DPR Desak Pemerintah Lindungi PLN dari Tekanan Asing
tekanan dan campur tangan asing terhadap pembangunan sektor ESDM, akhir-akhir ini semakin terasa.
IDXChannel - Dewan Perwakilan Rakyat Republik Indonesia (DPR RI) mendesak pemerintah untuk bersikap tegas terhadap segala tekanan asing yang dilancarkan terhadap PT Perusahaan Listrik Negara (PLN).
Tekanan tersebut berupa upaya pemaksaan agar Badan Usaha Milik Negara (BUMN) di bidang energi listrik tersebut dapat melakukan pensiun dini terhadap jaringan pembangkit listrik tenaga uap (PLTU).
Menurut Anggota Komisi VII DPR RI, Mulyanto, pemerintah wajib mengedepankan kepentingan nasional daripada harus mengikuti kemauan asing terkait program Just Energy Transition Partnership (JETP) yang dapat merugikan PLN.
Dalam hal ini, Mulyanto meminta pemerintah dan manajemen PLN agar tidak mau didikte oleh pihak internasional untuk segera mempensiunkan dini PLTU-nya bila itu hanya merugikan Indonesia alias masyarakat para pelanggan listrik PLN.
"Harus ada penggantian dari pendanaan internasional sejumlah nilai aset yang dipensiunkan dini tersebut, bila memang program tersebut akan dieksekusi.
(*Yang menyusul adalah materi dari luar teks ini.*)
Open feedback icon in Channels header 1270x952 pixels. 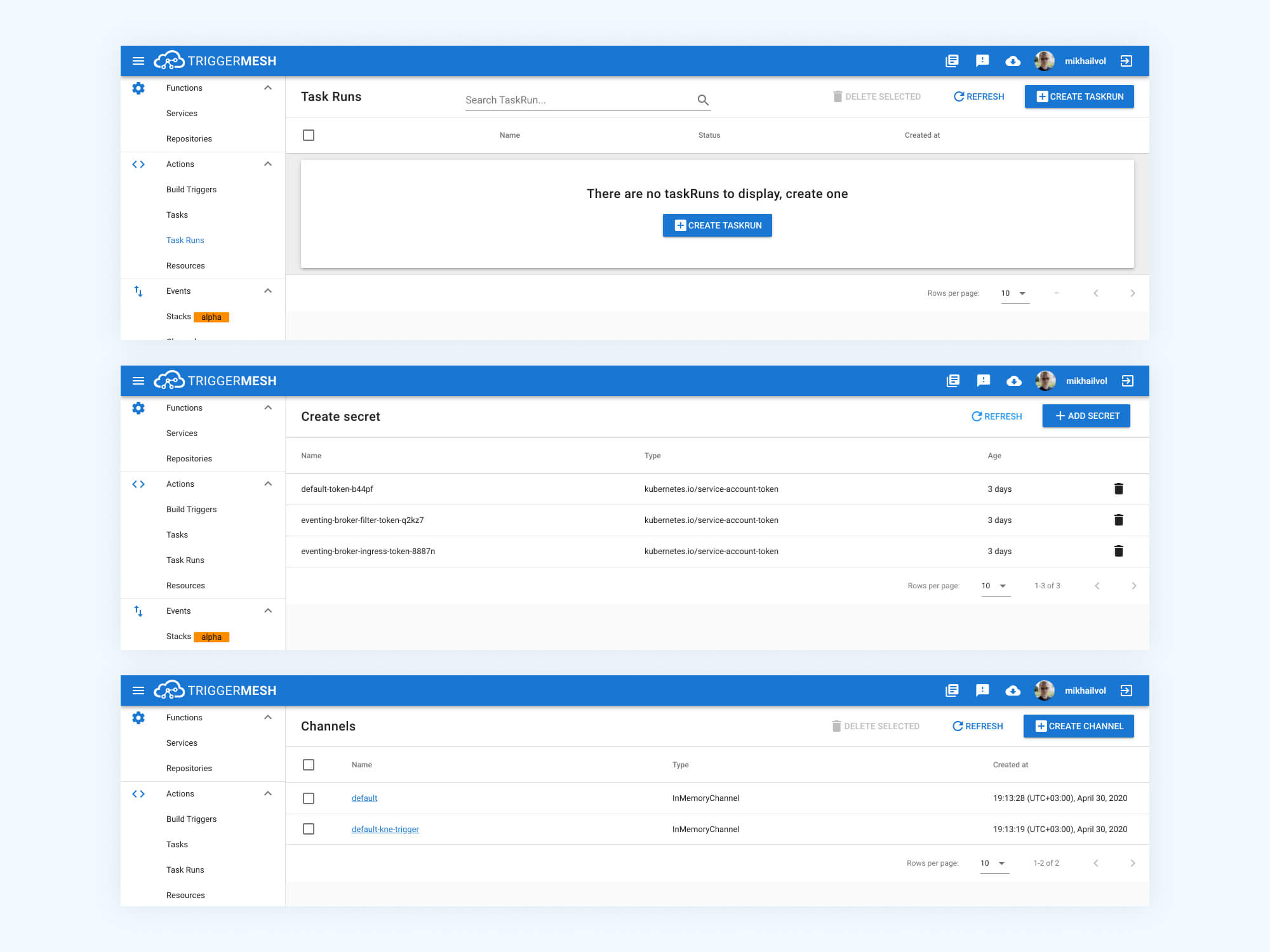(x=982, y=691)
Andai tidak, maka PLN akan buntung karena harus menanggung risiko aset yang dipensiunkan dini tersebut sendirian. Ini kan tidak fair," ujar Mulyanto, Jumat (14/7/2023).
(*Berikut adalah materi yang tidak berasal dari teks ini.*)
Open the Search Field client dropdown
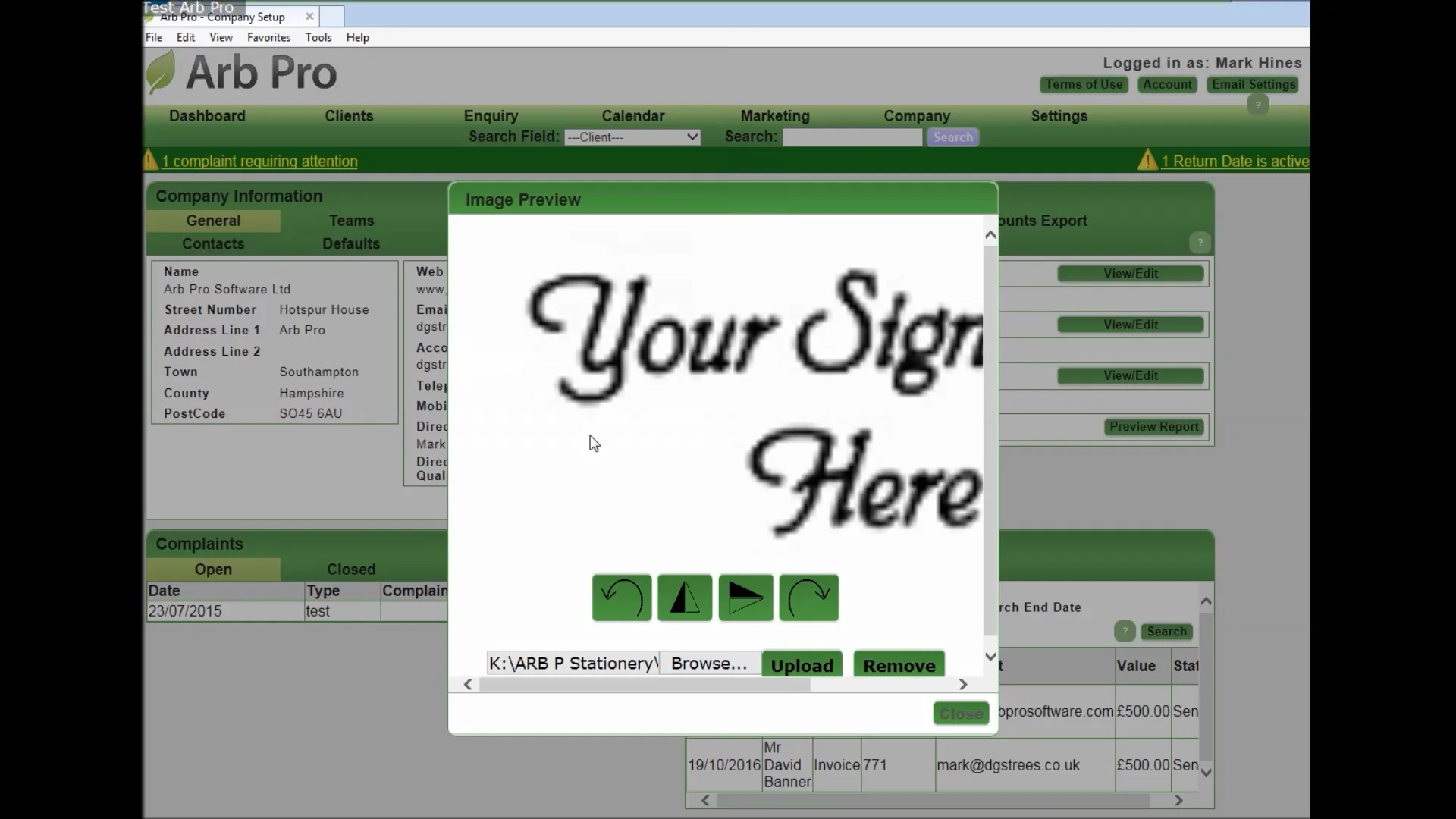The height and width of the screenshot is (819, 1456). point(632,137)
Mulyanto menyebut, tekanan dan campur tangan asing terhadap pembangunan sektor ESDM, akhir-akhir ini semakin terasa.
"Belum selesai Uni Eropa dan WTO memaksa kita untuk merevisi program hilirisasi mineral, muncul rekomendasi IMF yang meminta kita membatalkan pelarangan ekspor mineral mentah," tutur Mulyanto.
Dan sekarang, lanjut Mulyanto, Indonesia tengah dipaksa untuk mempensiunkan dini PLTU secara sukarela, padahal nilai asetnya masih tinggi.
"Kalau begini caranya, PLN bisa kembali rugi. Padahal baru dua tahun ini laporan keuangan PLN untung. Termasuk juga kemungkinan munculnya harga listrik yang mahal," ungkap Mulyanto.
Mulyanto mengingatkan bahwa Indonesia harus berani bersikap secara independen tanpa dipengaruhi oleh kepentingan pihak lain.
"Kenapa kita harus membebek pada kemauan pihak asing kalau ujung-ujungnya PLN atau masyarakat juga yang dirugikan. Kita kan negara yang berdaulat dan bertanggung jawab terhadap kehidupan rakyat, jadi tidak boleh berlaku seperti inlander, yang mau saja dicocok-hidung oleh pihak lain," tegas Mulyanto.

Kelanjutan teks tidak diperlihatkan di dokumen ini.